Kimberly King Parsons is an American author and educator. She is the author of the short story collection Black Light (2019), which was longlisted for the National Book Award and the Story Prize, and the novel We Were the Universe (2024), which won the Ken Kesey Award for Fiction at the Oregon Book Awards and was ranked number two on TIME Magazine's Best Books of 2024.

== Early life and education ==

Parsons was born in Lubbock, Texas. She received her MFA from Columbia University, where she served as editor-in-chief of Columbia: A Journal of Literature and Art.

== Career ==

=== Black Light ===

Parsons's debut collection, Black Light, was published by Vintage Books in August 2019. In 2019, Black Light was longlisted for the National Book Award and the Story Prize. In NPR, Michael Schaub called it "a wild and compassionate debut collection," praising Parsons for writing "with the unpredictable power of a firecracker" and for proving herself "a gutsy country-punk poet with a keen eye and a stubbornly unique sensibility." In the Los Angeles Times, Nathan Deuel wrote that the collection was "a book for the lonely, for the losers poised for more—it's a celebration of and a deeply felt meditation on the injustice, cruelty and a million private horrors endured by the weak and the unloved."

=== We Were the Universe ===

Parsons's debut novel, We Were the Universe, was published by Alfred A. Knopf in 2024. The novel was selected as a Dakota Johnson Book Club pick and ranked number two on TIME Magazine's Best Books of 2024. In the New York Times Book Review, Alissa Nutting praised the novel's emotional depth and narrative structure, describing it as entertaining and singular in its approach. Nutting noted that "Parsons has gifted us with a profound, gutsy tale of grief's dismantling power."

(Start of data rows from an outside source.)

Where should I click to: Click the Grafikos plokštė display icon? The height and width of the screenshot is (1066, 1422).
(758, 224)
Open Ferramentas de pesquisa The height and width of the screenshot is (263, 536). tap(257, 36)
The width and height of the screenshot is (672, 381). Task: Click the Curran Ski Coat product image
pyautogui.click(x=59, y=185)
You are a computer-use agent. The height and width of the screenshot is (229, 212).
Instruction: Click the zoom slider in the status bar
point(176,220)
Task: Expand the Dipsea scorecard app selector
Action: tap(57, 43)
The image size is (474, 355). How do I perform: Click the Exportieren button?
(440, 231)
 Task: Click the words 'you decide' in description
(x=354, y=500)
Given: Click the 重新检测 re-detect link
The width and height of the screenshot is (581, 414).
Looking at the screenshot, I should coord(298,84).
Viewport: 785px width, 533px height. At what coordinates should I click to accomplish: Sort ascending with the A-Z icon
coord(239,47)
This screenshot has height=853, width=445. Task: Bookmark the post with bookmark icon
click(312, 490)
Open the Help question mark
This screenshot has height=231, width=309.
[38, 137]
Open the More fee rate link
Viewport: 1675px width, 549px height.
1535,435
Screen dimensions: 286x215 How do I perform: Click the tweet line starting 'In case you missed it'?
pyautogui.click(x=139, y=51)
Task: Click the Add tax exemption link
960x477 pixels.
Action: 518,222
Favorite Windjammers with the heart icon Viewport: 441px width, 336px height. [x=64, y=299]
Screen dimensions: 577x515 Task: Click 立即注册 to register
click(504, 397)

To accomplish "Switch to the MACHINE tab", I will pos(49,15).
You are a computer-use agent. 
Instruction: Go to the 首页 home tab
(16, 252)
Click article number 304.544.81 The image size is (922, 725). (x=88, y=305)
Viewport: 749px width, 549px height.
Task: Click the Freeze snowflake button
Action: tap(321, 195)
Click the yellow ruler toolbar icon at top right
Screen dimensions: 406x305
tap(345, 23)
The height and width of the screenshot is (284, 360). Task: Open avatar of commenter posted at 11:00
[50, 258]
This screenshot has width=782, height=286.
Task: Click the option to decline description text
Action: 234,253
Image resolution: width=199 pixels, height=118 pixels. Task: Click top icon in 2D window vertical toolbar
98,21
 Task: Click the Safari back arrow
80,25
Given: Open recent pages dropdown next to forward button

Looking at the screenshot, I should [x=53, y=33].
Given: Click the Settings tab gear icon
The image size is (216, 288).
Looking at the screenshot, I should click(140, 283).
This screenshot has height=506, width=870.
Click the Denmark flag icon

In 2025, We Were the Universe won the Ken Kesey Award for Fiction at the Oregon Book Awards. The novel was also a finalist for the 37th Annual Lambda Literary Award for Bisexual Fiction.

== Awards ==

| Year | Work | Award | Category | Result | Ref |
| 2019 | Black Light | National Book Award for Fiction | Fiction | Longlisted |  |
| Story Prize | Short Story Collection | Longlisted |  |
| 2020 | Edmund White Award | Debut Fiction | Shortlisted |  |
| Oregon Book Awards | Fiction | Shortlisted |  |
| Texas Institute of Letters Awards | Best First Fiction | Shortlisted |  |
| 2020 | "Foxes" | National Magazine Award | Fiction | Won |  |
| 2024–2025 | We Were the Universe | Ken Kesey Oregon Book Award | Fiction | Won |  |
| Pacific Northwest Booksellers Award | Fiction | Shortlisted |  |
| Lambda Literary Award | Bisexual Fiction | Shortlisted |  |
| Premio Letterario The Bridge | American Fiction | Shortlisted |  |
| Writers League of Texas Book Award | Fiction | Shortlisted |  |
| Joyce Carol Oates Prize | Fiction | Longlisted |  |

== Other work and awards ==

In 2020, Parsons received the National Magazine Award for Fiction for her story "Foxes," which was published in The Paris Review. Her fiction has been published in The Paris Review, Best Small Fictions 2017, Black Warrior Review, No Tokens, Ninth Letter, and The Kenyon Review.

== Teaching ==

Parsons teaches fiction in the MFA Writing Program at Pacific University in Oregon.

== Personal life ==

Parsons lives in Portland, Oregon.

== Bibliography ==

=== Collections ===
- Black Light (2019)

=== Novels ===
- We Were the Universe (2024)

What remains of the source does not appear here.